The Drell also serve another purpose – they’re an example of a community that has resisted conquest/subjugation by the Vsenk Imperium. While the Vsenk themselves are five-plus meter tall super-soldiers that can strap on a jetpack and fight a small warship one-on-one, the largest Drell are large enough to bite straight through a capitol-class ship. So while the Vsenk control countless planets and dominate space with their fleet, even they watch their proverbial step around the Drell.
In a novel where I feature a married pair of adventurers jetting around a dangerous galaxy with suppressed history, ancient temples in forbidden sectors, battle-songs, many-limbed super-soldier tyrants, and a wrecked colony ship-turned cosmopolitan city, giant space turtles is just another way of making an interesting setting and playing with the same types of tropes from works like Guardians of the Galaxy or Mass Effect.
The Drell aren’t the main characters, but they are important supporting cast members, and the city on the matriarch’s back is one of several Cool Locations for the characters to visit during their adventure. I could absolutely have written the Drell as 2-meter-tall turtle-people with a nomadic fleet of ships, but it was more fun to have them be dozens to hundreds of meters long themselves and to make up the fleet with ships following in their wake and buildings attached to their backs.
I could have justified including the Drell just because I thought they were cool, but the more I thought about how they could fit into the novel, the more they became not just exciting megafauna that add color around the edges, but a substantial part of the setting and plot.
So yeah, you get Giant Space Turtles in this one. Everyone wins.
LINKS:
Annihilation Aria Universal Book Link
BIO:
Hello! I’m Mike – a speculative fiction writer, podcaster, and publishing professional. My pronouns are he/him.

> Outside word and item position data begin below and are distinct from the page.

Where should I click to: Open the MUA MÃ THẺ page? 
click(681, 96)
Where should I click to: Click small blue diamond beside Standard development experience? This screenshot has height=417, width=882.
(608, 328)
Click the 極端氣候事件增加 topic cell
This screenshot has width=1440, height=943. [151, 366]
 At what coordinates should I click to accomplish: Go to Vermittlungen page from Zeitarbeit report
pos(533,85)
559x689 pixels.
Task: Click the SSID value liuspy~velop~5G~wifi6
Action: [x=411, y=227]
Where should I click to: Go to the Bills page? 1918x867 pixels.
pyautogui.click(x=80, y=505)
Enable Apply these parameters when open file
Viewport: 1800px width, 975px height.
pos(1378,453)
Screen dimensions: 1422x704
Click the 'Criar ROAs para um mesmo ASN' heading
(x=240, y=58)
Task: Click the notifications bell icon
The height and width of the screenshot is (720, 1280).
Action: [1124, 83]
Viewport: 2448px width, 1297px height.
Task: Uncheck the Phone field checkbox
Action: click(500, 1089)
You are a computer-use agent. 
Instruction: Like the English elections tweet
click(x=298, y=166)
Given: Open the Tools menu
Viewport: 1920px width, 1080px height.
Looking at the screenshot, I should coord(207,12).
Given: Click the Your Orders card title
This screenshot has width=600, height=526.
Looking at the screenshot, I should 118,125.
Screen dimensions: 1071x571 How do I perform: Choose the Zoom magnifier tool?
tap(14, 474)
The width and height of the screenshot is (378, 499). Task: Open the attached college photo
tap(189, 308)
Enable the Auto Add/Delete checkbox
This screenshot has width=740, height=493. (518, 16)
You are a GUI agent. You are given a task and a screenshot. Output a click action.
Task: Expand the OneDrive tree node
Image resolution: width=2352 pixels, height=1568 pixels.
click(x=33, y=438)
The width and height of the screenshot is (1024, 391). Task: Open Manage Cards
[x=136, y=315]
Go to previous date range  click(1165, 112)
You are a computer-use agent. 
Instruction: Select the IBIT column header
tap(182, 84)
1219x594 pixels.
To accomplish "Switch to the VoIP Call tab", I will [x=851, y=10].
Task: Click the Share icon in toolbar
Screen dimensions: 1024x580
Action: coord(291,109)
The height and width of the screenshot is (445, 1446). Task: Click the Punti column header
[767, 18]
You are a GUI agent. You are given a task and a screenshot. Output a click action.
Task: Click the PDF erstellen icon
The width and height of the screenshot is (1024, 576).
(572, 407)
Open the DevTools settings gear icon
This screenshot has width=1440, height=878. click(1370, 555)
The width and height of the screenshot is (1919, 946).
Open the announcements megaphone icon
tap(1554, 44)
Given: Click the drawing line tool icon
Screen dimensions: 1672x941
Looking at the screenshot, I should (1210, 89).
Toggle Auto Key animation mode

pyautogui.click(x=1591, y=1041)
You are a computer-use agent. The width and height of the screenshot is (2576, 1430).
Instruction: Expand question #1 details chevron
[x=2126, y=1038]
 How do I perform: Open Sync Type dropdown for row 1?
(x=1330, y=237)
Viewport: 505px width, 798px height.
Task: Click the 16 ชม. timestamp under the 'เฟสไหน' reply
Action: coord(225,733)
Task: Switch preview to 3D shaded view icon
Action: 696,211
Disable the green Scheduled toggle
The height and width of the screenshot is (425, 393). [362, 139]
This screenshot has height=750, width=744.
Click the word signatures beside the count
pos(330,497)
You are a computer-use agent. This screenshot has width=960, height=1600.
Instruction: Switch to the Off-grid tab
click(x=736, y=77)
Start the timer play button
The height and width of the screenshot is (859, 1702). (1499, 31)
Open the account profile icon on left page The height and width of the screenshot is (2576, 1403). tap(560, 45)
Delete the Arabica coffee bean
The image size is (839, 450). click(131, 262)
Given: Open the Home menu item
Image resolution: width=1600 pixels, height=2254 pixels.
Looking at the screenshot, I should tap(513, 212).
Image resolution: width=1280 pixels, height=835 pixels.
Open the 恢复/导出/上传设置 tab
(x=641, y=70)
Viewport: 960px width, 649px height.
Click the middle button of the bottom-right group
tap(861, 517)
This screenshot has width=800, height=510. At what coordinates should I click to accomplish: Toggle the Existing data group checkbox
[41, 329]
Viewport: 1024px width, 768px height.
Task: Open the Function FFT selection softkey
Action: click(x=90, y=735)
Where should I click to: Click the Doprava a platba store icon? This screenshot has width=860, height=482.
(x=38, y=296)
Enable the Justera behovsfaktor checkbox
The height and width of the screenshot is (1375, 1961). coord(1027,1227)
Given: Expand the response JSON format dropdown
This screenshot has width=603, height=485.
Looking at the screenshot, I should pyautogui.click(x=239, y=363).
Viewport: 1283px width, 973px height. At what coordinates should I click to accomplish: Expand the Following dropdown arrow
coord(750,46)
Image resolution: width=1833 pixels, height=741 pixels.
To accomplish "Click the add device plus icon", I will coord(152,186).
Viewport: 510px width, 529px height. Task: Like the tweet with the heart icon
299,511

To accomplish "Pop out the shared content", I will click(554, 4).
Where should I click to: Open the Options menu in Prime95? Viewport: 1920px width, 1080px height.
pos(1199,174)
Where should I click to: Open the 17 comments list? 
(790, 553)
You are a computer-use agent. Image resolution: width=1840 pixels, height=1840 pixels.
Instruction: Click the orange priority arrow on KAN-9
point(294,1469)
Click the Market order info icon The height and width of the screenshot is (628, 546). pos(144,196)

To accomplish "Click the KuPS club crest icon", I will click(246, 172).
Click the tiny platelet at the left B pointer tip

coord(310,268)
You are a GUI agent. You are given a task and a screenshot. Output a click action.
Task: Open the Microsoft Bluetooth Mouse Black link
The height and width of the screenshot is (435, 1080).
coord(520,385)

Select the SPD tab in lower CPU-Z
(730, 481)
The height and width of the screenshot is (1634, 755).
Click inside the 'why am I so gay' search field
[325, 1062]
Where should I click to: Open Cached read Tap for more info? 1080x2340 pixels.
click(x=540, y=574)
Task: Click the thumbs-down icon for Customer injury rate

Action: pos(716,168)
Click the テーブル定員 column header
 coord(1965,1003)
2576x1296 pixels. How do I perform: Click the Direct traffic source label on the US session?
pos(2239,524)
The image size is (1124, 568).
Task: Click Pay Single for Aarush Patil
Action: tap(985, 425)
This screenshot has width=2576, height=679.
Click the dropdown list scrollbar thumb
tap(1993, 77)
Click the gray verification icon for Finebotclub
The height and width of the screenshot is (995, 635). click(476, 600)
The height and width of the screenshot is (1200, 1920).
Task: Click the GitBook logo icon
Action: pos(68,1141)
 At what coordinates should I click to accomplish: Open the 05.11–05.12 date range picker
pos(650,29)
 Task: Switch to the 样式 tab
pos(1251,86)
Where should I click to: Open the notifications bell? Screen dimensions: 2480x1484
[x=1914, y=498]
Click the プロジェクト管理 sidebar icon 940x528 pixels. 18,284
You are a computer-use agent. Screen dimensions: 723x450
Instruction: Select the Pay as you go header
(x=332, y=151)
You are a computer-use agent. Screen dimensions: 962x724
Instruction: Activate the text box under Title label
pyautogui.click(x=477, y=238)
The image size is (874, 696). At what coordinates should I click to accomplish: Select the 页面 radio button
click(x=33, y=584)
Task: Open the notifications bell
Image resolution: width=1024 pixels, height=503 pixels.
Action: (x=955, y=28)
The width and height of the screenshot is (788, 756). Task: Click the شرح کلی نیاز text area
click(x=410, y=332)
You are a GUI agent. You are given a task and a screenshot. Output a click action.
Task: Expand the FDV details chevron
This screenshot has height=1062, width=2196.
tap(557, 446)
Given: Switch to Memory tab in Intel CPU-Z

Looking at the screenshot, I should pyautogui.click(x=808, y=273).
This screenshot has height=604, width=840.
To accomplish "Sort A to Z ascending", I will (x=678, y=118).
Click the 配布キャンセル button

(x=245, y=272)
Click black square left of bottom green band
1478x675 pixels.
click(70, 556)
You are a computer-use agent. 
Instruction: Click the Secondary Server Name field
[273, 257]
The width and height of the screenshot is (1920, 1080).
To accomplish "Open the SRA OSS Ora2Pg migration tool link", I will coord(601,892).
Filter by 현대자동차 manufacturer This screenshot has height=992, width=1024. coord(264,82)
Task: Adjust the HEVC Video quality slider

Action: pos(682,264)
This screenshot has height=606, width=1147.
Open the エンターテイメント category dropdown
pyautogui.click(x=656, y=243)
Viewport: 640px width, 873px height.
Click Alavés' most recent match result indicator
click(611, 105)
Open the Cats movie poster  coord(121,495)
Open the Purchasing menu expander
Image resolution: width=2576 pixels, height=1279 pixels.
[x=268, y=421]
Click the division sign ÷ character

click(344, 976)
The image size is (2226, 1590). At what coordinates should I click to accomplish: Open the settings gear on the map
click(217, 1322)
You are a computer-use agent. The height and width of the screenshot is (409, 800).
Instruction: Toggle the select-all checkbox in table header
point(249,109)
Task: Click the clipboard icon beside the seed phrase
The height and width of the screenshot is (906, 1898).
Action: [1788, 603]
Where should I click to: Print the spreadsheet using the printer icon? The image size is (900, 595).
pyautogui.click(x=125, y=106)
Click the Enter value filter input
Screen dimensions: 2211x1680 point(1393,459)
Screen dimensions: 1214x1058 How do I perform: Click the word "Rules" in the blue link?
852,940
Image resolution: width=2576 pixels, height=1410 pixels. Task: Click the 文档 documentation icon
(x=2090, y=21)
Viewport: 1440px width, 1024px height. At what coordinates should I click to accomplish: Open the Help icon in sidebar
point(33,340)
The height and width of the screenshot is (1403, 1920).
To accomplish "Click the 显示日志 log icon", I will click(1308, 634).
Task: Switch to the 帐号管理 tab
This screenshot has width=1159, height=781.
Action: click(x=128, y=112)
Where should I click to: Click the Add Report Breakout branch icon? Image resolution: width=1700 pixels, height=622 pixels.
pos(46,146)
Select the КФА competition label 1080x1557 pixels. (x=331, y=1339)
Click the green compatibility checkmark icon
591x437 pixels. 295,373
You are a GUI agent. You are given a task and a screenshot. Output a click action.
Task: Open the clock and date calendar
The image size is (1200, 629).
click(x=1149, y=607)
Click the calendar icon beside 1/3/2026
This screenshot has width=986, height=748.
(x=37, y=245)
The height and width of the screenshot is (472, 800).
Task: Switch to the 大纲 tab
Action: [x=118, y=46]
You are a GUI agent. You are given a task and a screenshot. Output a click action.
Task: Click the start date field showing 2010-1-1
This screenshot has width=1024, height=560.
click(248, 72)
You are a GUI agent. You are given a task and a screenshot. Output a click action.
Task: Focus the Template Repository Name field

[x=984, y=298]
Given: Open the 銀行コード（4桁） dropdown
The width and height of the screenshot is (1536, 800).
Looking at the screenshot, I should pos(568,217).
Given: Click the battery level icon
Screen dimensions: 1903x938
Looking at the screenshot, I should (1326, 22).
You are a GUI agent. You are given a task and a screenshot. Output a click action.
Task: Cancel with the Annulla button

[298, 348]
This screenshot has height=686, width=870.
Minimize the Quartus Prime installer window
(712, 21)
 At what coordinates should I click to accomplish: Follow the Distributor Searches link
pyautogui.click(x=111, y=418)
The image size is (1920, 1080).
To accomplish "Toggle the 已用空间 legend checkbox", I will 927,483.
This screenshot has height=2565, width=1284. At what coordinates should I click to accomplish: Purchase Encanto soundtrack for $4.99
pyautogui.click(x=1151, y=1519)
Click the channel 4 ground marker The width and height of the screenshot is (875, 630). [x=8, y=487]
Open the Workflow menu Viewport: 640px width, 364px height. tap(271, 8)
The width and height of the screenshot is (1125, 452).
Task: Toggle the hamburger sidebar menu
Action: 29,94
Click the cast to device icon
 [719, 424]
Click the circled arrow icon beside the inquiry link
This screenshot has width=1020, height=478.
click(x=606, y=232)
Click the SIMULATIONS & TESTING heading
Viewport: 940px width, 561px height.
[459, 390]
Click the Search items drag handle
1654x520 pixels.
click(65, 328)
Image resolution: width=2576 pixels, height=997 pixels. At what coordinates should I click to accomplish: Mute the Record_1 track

I’ve circumnavigated the globe, danced the tango with legends, and I know why Tybalt cancels out Capo Ferro. I also roll a mean d20.
I live in Baltimore, MD, with my wife, our dog Oreo, and an ever-growing library. I’m also and a co-host on the actual play podcast Speculate and a guest host on the Hugo-nominated Skiffy and Fanty Show.
My writing has been a finalist for the r/Fantasy Stabby Award for Best Serialized Fiction and I was a finalist for the Hugo Award for Best Fancast with the Skiffy & Fanty Show.
Before I became a writer, I spent six years in academia, earning a B.A. in Creative Mythology (through the Individualized Major Program) and East Asian Studies from Indiana University and an M.A. in Folklore Studies from the University of Oregon. What that means is that I’m professionally qualified to geek out about mythology, Chinese and Japanese History, and Folklore (anything from mythology to internet memes).
In 2007, I attended the Clarion West Writers Workshop. I’ve worked odd jobs from game store clerk to web design instructor, publishers’ representative, bookseller, and more.